O processo de explorar o mundo dos livros e o prazer da leitura não me foi fácil, nem espontâneo. Fascinava-me mais vê-los em fila numa estante, o cheiro, o desfile das incontáveis palavras enquanto folheava todas as páginas para que elas passassem, num milésimo de segundo, pelo meu polegar. Mas mastigar histórias, dissecar personagens e remoer pensamentos era algo a que não queria dedicar o meu tempo.

As histórias chegavam até mim por vias bem mais fáceis e imediatas: pelo relato da minha irmã mais velha, que sempre foi uma ávida leitora, pela televisão, pelo teatro. As histórias começaram a aparecer na minha cabeça e eu tinha de as colocar em algum lugar, dar-lhes um sítio para estar, para crescer, para ser. Mais do que a palavra lida, foi a palavra escrita que cedo começou a chamar por mim. Agora, era eu que as mastigava, dissecava as personagens que me assaltavam a mente, passava para o papel os meus pensamentos, em prosa ou em verso.
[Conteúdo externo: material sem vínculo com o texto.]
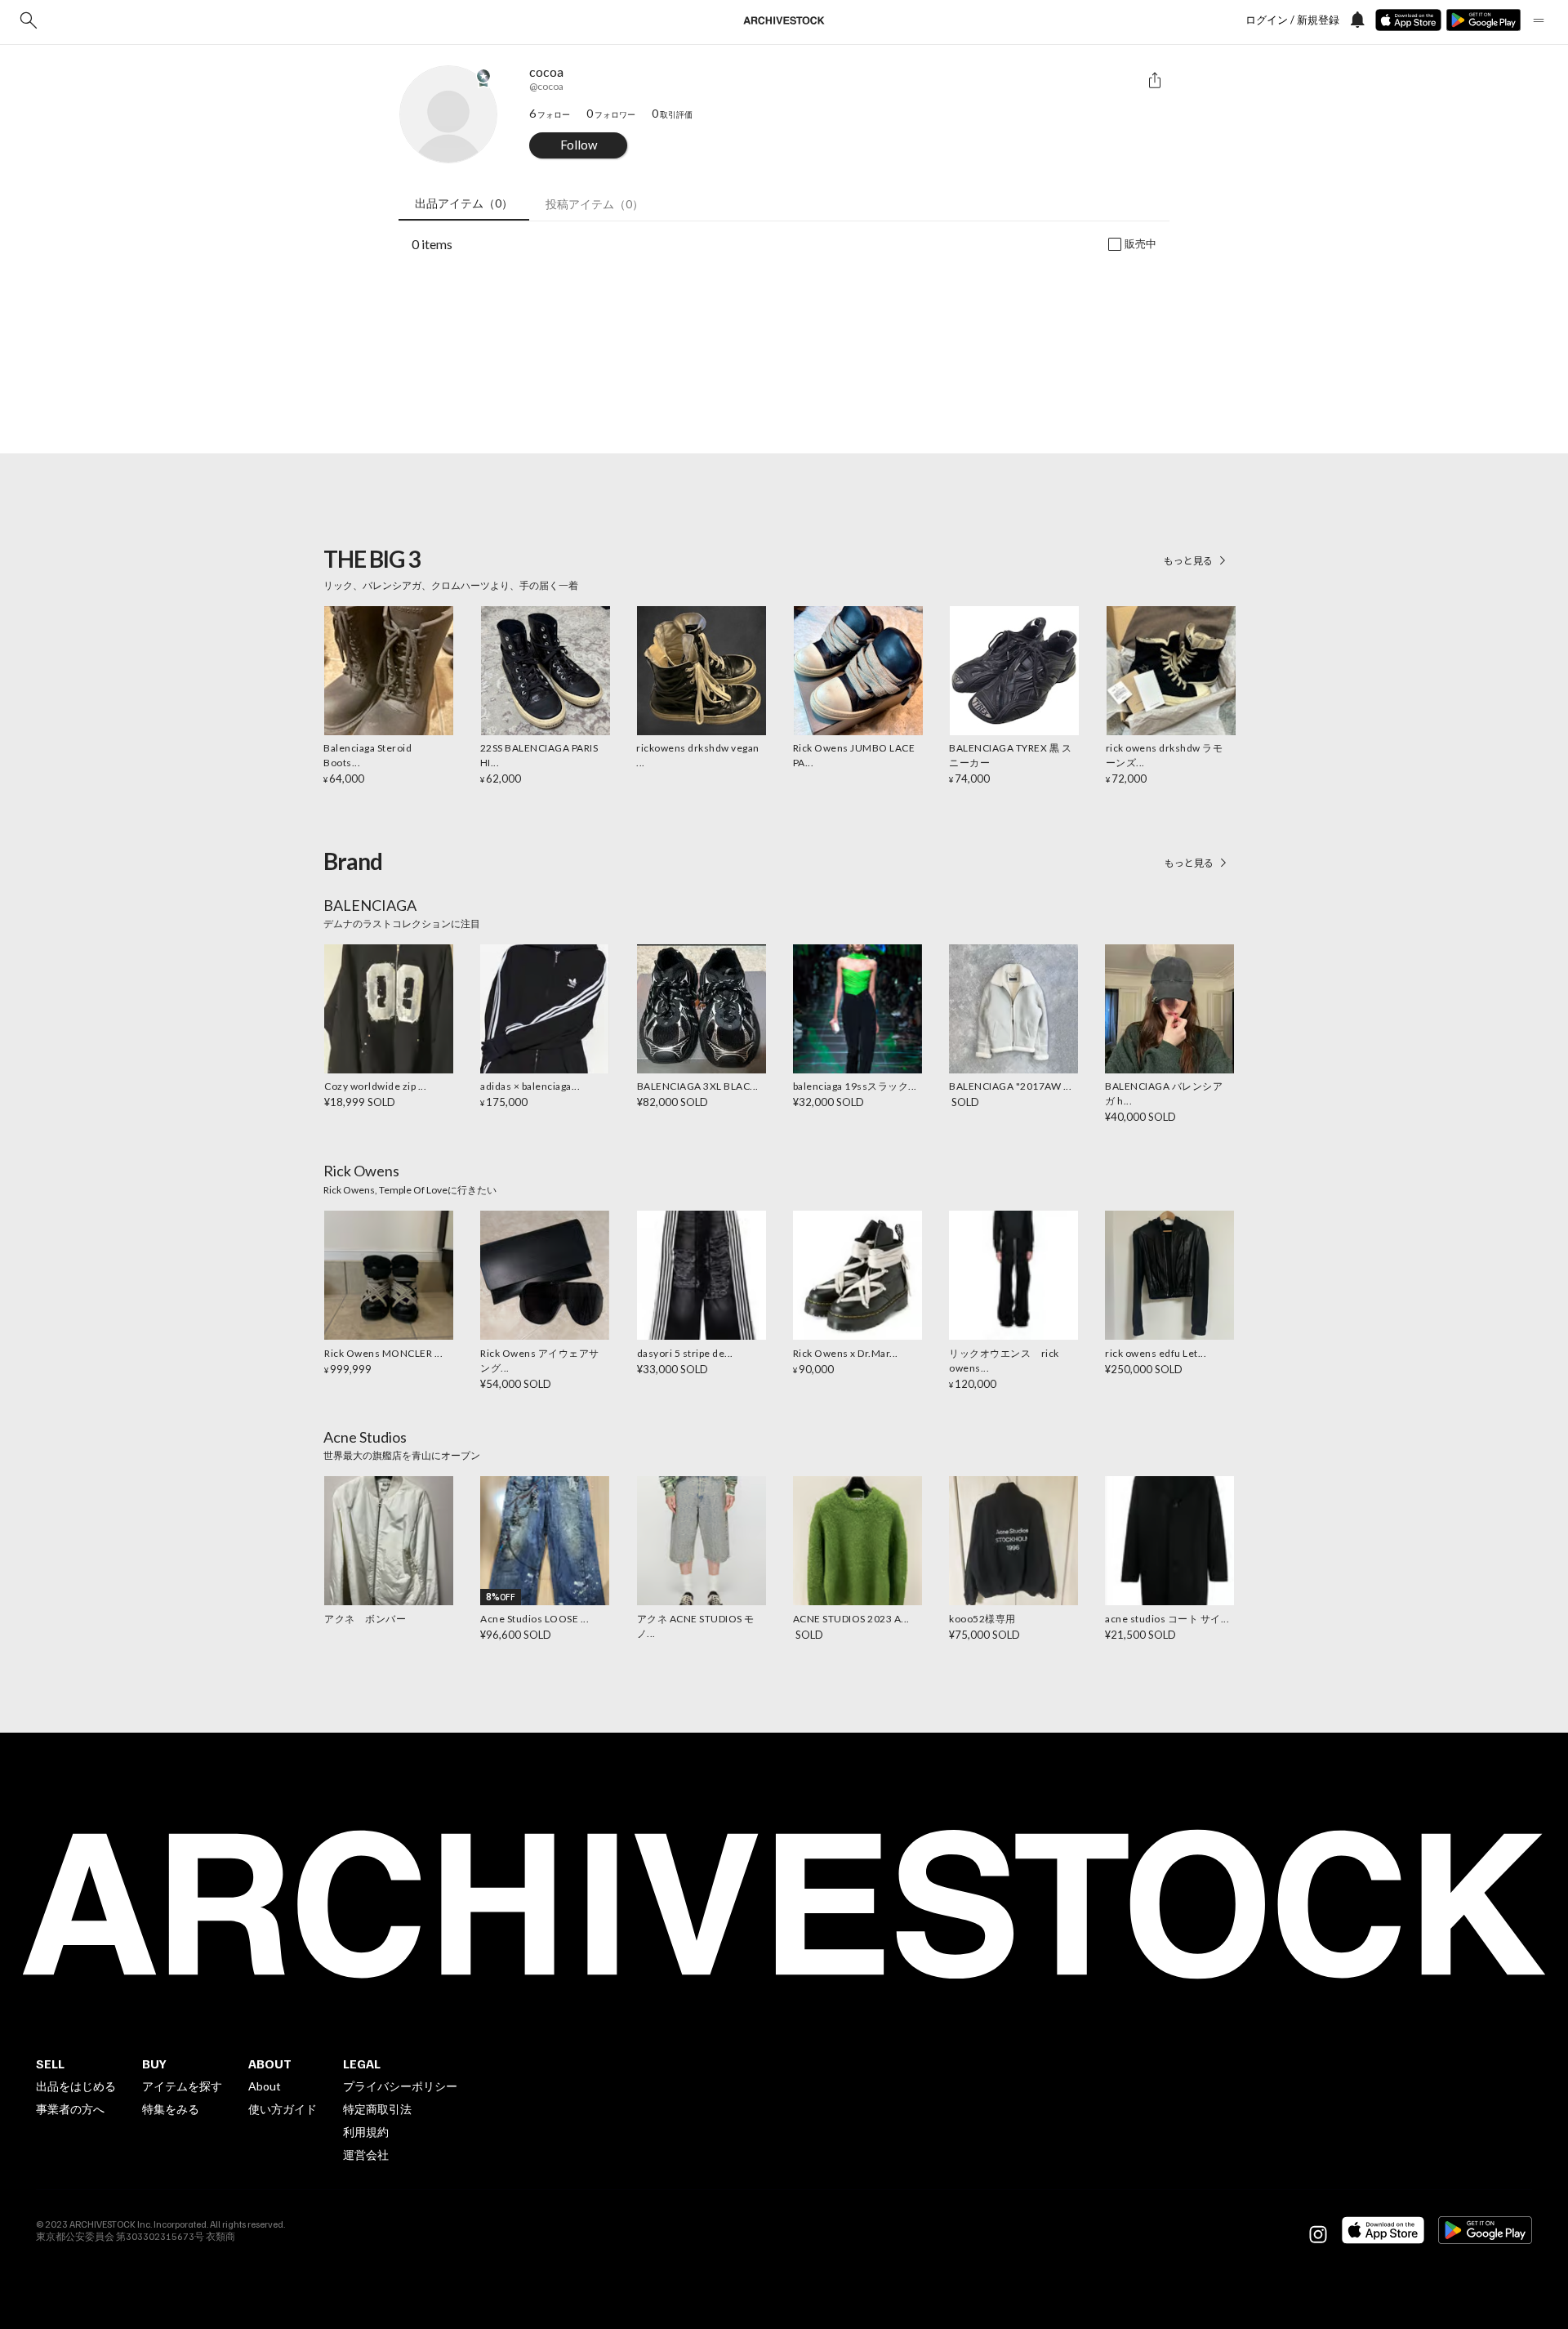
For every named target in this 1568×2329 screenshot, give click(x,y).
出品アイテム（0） (464, 203)
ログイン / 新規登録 (1292, 20)
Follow (578, 144)
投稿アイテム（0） (595, 204)
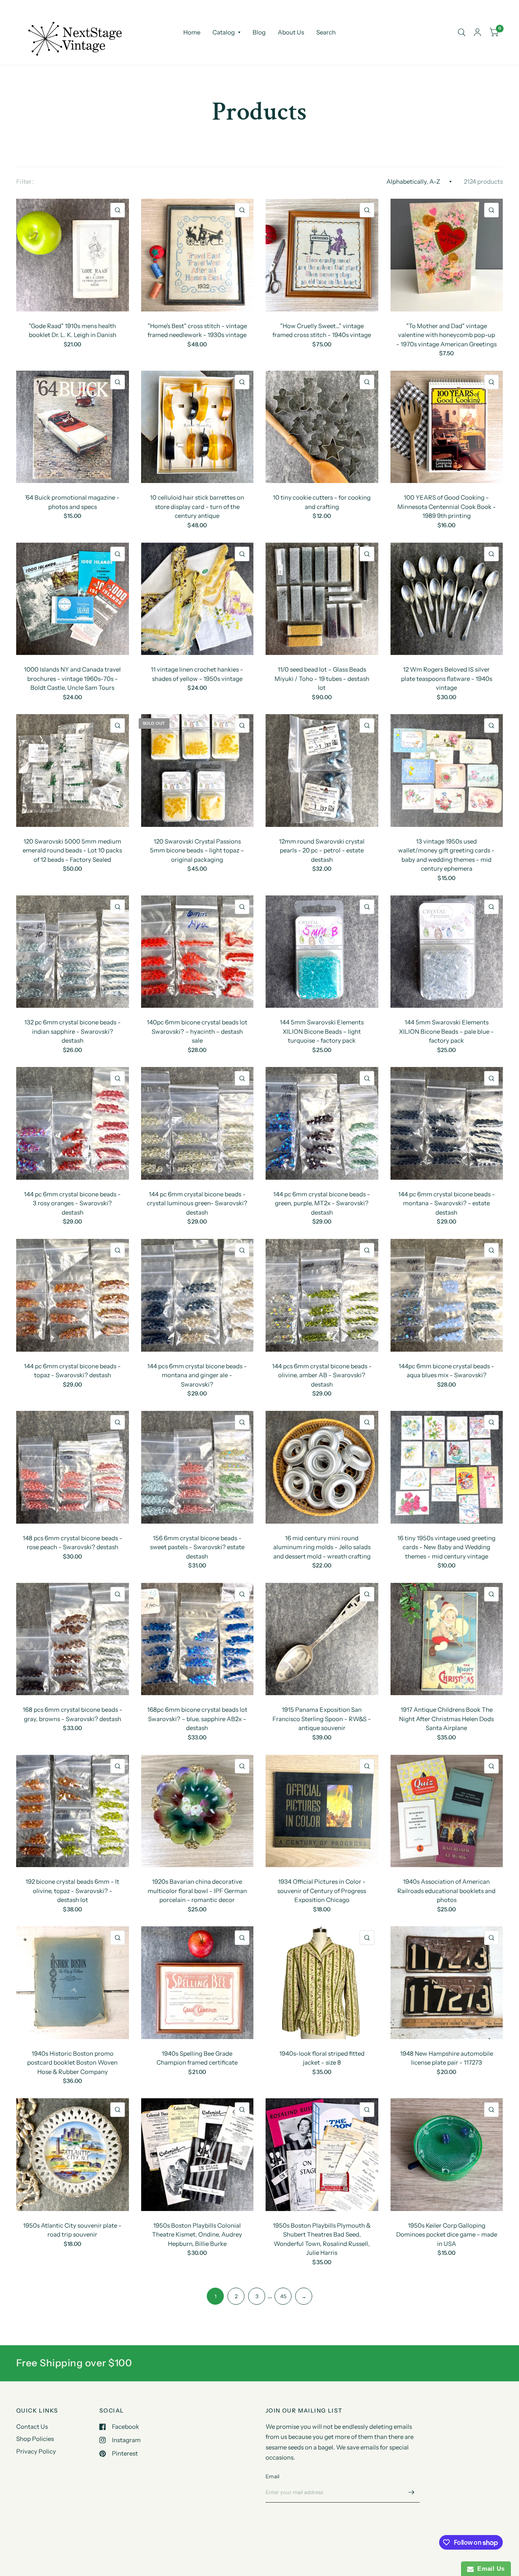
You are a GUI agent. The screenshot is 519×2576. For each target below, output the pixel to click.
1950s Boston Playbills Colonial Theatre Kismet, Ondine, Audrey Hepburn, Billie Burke (197, 2235)
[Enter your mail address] (411, 2492)
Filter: (25, 181)
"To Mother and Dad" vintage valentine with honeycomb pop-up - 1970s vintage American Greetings (446, 335)
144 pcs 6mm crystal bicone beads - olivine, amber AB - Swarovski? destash (322, 1375)
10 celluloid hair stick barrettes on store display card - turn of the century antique (197, 506)
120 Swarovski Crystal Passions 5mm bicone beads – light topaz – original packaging (197, 850)
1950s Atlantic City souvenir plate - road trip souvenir (72, 2230)
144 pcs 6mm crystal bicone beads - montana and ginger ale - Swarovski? (197, 1375)
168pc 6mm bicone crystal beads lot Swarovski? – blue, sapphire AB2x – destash (197, 1719)
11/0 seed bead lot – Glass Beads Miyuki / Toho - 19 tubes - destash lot (322, 678)
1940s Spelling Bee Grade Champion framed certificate (197, 2058)
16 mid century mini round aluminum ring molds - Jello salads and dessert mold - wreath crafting (322, 1547)
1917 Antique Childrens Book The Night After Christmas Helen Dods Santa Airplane (446, 1719)
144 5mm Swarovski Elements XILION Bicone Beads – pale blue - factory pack (446, 1031)
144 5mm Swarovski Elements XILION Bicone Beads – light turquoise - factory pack (322, 1031)
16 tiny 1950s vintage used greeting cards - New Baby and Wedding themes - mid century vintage (446, 1547)
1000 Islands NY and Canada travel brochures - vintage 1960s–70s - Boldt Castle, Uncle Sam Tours (72, 678)
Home (191, 32)
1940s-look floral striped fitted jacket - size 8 (322, 2058)
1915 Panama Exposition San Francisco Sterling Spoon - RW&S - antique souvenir (321, 1719)
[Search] (462, 32)
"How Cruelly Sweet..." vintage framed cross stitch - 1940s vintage (321, 330)
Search (326, 32)
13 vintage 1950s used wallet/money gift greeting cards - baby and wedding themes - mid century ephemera (446, 855)
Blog (259, 32)
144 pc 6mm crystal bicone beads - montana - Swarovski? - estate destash (446, 1203)
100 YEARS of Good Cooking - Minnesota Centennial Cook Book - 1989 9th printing (446, 506)
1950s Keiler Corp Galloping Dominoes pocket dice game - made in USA (446, 2235)
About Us (291, 32)
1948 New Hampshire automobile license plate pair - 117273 (446, 2058)
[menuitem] (191, 32)
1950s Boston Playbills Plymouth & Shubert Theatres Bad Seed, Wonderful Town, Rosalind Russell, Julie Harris (322, 2239)
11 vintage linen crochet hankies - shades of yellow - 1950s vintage (197, 674)
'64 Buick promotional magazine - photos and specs (72, 502)
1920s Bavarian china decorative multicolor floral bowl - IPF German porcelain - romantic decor (197, 1891)
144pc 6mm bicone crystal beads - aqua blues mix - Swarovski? (446, 1370)
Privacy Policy (36, 2451)
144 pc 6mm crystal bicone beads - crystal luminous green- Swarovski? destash (197, 1203)
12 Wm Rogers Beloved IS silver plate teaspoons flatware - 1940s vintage (446, 678)
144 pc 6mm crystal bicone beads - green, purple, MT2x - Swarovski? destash (321, 1203)
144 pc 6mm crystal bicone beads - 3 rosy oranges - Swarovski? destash (72, 1203)
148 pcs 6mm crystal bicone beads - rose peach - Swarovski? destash (72, 1542)
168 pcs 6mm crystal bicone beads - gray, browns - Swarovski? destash (72, 1714)
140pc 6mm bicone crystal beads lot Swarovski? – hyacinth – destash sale (197, 1031)
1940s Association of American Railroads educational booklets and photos (446, 1891)
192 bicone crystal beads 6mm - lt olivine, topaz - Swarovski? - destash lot (72, 1891)
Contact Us (32, 2426)
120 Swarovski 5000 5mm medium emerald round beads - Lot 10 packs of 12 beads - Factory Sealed (72, 850)
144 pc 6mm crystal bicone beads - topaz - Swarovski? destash (72, 1370)
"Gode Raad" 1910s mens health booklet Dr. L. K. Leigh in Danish (72, 330)
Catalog (223, 32)
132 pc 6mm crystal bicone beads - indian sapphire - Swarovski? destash (72, 1031)
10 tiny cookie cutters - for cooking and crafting (322, 502)
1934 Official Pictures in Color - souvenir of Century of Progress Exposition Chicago (321, 1891)
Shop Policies (35, 2439)
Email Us (489, 2568)
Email (272, 2476)
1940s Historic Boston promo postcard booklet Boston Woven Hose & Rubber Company (72, 2063)
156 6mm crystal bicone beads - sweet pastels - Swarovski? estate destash (197, 1547)
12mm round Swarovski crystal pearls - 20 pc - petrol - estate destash (322, 850)
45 (283, 2296)
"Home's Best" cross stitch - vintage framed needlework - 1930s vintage (197, 330)
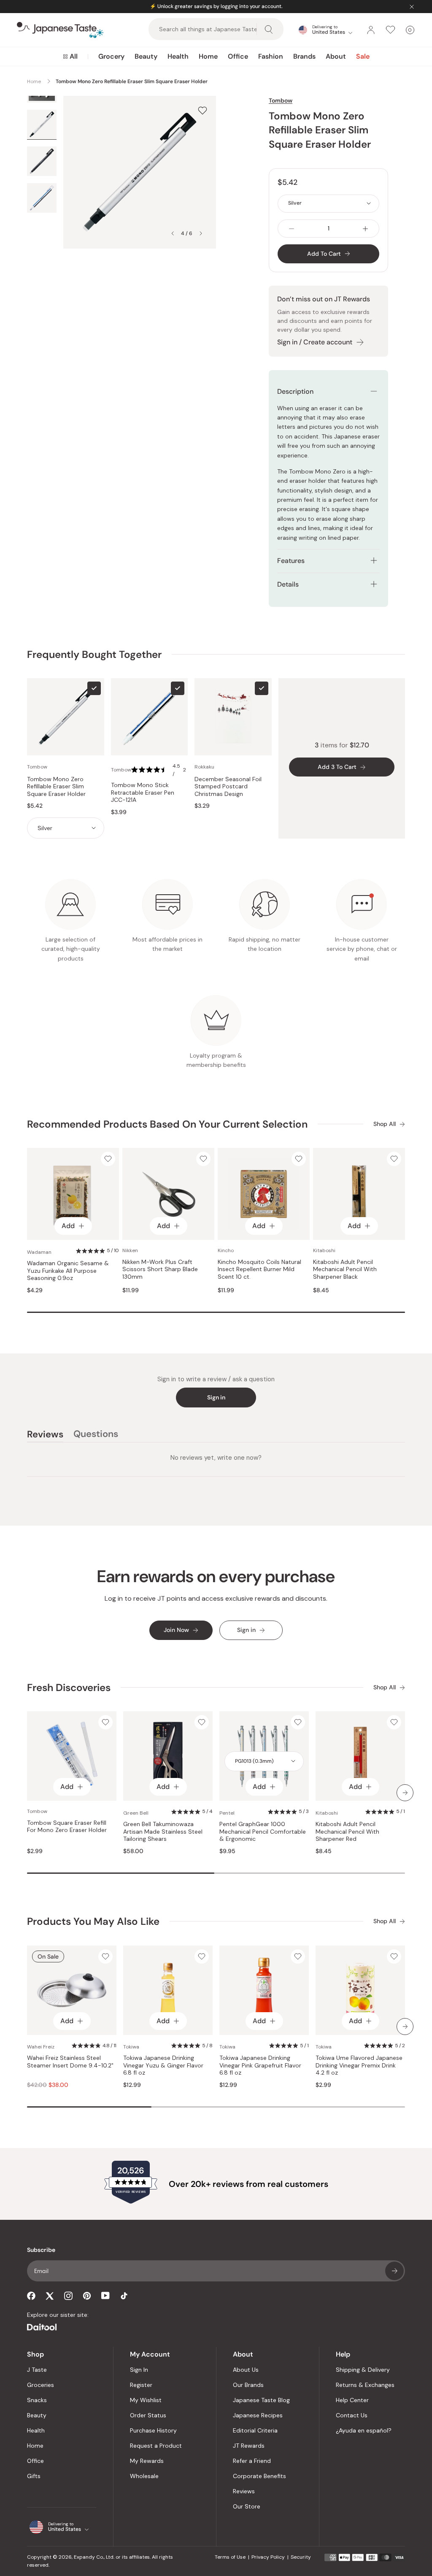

Pelo caminho, tropecei em textos que não pude ignorar: a descrição exímia do «Ramalhete» povoou a minha imaginação de histórias e dramas que se escondiam em grandes casas e mansões, o drama do «Romeiro» que não é ninguém mas que precipita a tragédia, uma «Morgadinha» que tem tanto de inteligente como de romântica. Foram os clássicos que me trouxeram o fascínio pela escrita. O saber construir um enredo de forma a que não escape nada ao leitor, de forma a que ele veja a história como se estivesse lá, in loco. O ser Deus que põe e dispõe das personagens, das suas vivências, dos seus sentimentos, dos seus destinos.

A figura do escritor fascinou-me muito mais do que a do leitor, e demorei algum tempo a perceber que eles são um só: um leitor pode ser um escritor, mas um escritor nunca poderá deixar de ser um leitor, de livros, de pessoas, da vida.

Mas o escritor tem o pensamento em forma de palavra lida, primeiro, e depois escrita. E eu pergunto-me: Onde me encontro? Que sou eu?